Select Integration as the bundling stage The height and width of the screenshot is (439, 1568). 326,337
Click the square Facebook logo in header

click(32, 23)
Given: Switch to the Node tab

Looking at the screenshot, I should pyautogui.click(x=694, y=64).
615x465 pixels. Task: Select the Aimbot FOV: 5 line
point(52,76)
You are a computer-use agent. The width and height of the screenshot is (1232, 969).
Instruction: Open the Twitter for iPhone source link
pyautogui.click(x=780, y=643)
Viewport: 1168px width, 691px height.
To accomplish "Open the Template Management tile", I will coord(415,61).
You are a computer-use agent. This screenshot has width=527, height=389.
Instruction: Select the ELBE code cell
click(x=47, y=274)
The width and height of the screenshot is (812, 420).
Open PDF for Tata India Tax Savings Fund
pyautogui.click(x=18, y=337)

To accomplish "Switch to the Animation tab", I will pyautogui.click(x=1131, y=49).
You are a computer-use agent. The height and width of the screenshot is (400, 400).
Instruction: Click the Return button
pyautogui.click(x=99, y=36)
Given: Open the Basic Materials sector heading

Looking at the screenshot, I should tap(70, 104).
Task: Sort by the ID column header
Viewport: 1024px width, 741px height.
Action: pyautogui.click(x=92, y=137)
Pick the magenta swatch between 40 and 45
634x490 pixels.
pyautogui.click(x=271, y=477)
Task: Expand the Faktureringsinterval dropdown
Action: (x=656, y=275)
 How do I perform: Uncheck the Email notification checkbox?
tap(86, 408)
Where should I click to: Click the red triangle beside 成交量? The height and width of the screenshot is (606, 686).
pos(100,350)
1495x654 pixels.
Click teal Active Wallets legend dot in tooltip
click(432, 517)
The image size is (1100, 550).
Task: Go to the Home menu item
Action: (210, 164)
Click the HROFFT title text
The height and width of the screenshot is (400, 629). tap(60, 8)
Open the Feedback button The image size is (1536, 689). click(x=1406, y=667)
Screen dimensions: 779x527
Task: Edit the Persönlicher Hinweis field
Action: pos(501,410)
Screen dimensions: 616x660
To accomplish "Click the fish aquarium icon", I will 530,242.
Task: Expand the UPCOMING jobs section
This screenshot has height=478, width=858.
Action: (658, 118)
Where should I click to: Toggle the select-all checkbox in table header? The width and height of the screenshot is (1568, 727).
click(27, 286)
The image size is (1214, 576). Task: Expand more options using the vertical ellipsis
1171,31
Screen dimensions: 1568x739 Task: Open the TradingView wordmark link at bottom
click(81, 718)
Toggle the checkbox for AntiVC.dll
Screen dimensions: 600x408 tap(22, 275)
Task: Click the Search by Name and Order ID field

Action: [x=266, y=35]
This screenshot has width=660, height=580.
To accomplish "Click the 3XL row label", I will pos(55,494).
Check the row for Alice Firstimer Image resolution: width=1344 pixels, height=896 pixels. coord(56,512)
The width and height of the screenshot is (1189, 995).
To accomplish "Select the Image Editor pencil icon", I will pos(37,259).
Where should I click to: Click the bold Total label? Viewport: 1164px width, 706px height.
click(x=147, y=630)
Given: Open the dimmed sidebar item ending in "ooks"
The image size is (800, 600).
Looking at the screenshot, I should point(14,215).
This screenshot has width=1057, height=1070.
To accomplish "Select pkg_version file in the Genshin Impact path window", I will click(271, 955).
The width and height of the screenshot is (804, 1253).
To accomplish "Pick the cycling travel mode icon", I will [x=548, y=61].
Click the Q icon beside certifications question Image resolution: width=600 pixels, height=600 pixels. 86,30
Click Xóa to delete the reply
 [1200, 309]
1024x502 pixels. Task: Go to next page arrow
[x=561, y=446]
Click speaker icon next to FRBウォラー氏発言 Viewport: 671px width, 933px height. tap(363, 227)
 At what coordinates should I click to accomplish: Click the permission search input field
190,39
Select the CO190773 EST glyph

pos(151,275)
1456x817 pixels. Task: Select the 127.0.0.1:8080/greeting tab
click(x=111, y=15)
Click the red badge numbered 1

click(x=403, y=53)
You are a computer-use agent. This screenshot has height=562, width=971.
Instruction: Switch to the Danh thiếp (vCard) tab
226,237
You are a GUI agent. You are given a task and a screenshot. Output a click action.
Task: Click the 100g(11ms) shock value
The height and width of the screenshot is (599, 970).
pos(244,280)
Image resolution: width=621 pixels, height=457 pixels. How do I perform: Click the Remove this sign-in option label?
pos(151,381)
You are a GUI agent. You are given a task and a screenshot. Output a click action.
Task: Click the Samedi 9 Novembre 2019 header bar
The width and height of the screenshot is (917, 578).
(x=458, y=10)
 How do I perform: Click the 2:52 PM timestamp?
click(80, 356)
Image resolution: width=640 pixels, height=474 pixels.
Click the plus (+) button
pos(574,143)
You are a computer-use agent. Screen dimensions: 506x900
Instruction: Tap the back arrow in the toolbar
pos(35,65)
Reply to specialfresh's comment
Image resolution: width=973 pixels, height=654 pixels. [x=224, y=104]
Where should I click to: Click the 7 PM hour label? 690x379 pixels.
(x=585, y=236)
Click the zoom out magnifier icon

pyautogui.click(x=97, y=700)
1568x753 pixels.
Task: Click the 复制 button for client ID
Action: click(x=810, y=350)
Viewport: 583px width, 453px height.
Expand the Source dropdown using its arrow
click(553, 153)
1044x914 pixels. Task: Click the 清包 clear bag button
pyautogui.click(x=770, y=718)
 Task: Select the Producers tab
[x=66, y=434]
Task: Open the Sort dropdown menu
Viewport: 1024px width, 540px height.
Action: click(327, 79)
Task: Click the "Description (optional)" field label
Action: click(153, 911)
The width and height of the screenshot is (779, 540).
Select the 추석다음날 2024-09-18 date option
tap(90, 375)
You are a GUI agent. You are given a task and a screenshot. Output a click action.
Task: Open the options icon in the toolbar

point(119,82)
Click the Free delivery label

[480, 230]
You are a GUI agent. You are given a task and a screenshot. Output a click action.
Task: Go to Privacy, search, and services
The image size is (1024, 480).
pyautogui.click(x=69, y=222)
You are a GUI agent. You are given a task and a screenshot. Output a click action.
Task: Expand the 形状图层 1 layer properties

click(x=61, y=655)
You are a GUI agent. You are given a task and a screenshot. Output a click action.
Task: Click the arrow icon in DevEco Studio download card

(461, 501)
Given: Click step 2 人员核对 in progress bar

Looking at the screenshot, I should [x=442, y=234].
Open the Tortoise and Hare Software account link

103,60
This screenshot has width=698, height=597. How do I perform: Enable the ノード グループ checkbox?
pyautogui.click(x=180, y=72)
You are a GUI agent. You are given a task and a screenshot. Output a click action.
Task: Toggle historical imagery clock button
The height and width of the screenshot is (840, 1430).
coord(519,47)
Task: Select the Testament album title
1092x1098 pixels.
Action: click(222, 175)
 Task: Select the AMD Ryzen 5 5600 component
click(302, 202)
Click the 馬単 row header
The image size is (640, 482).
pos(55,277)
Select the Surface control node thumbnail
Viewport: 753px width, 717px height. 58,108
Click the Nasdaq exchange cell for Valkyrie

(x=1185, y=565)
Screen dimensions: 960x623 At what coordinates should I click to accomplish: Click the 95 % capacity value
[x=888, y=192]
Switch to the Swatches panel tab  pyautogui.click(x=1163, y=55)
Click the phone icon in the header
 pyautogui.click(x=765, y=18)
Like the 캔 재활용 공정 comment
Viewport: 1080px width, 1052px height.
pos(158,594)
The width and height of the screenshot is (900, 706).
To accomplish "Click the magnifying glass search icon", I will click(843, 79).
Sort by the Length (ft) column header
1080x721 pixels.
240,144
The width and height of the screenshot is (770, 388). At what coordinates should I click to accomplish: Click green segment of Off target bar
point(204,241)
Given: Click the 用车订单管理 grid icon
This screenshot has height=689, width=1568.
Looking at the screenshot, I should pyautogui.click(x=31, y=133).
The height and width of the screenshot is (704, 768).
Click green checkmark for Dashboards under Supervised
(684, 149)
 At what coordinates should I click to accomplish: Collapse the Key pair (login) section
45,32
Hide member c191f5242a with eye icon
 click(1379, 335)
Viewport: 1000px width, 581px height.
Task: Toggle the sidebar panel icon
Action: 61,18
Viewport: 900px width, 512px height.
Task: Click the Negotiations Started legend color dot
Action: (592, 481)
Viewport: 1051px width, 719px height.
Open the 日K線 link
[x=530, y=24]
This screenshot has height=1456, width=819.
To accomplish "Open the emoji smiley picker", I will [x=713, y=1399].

**Task prompt**
Reproduce the lines above, beginning at the line with "You are a computer-use agent. The height" and stopping after the line with "Screen dimensions: 616x660", exactly as they are.

**Result of this task**
You are a computer-use agent. The height and width of the screenshot is (400, 400).
Instruction: Click the Return button
pyautogui.click(x=99, y=36)
Given: Open the Basic Materials sector heading

Looking at the screenshot, I should tap(70, 104).
Task: Sort by the ID column header
Viewport: 1024px width, 741px height.
Action: pyautogui.click(x=92, y=137)
Pick the magenta swatch between 40 and 45
634x490 pixels.
pyautogui.click(x=271, y=477)
Task: Expand the Faktureringsinterval dropdown
Action: (x=656, y=275)
 How do I perform: Uncheck the Email notification checkbox?
tap(86, 408)
Where should I click to: Click the red triangle beside 成交量? The height and width of the screenshot is (606, 686).
pos(100,350)
1495x654 pixels.
Click teal Active Wallets legend dot in tooltip
click(432, 517)
The image size is (1100, 550).
Task: Go to the Home menu item
Action: (210, 164)
Click the HROFFT title text
The height and width of the screenshot is (400, 629). tap(60, 8)
Open the Feedback button The image size is (1536, 689). click(x=1406, y=667)
Screen dimensions: 779x527
Task: Edit the Persönlicher Hinweis field
Action: pos(501,410)
Screen dimensions: 616x660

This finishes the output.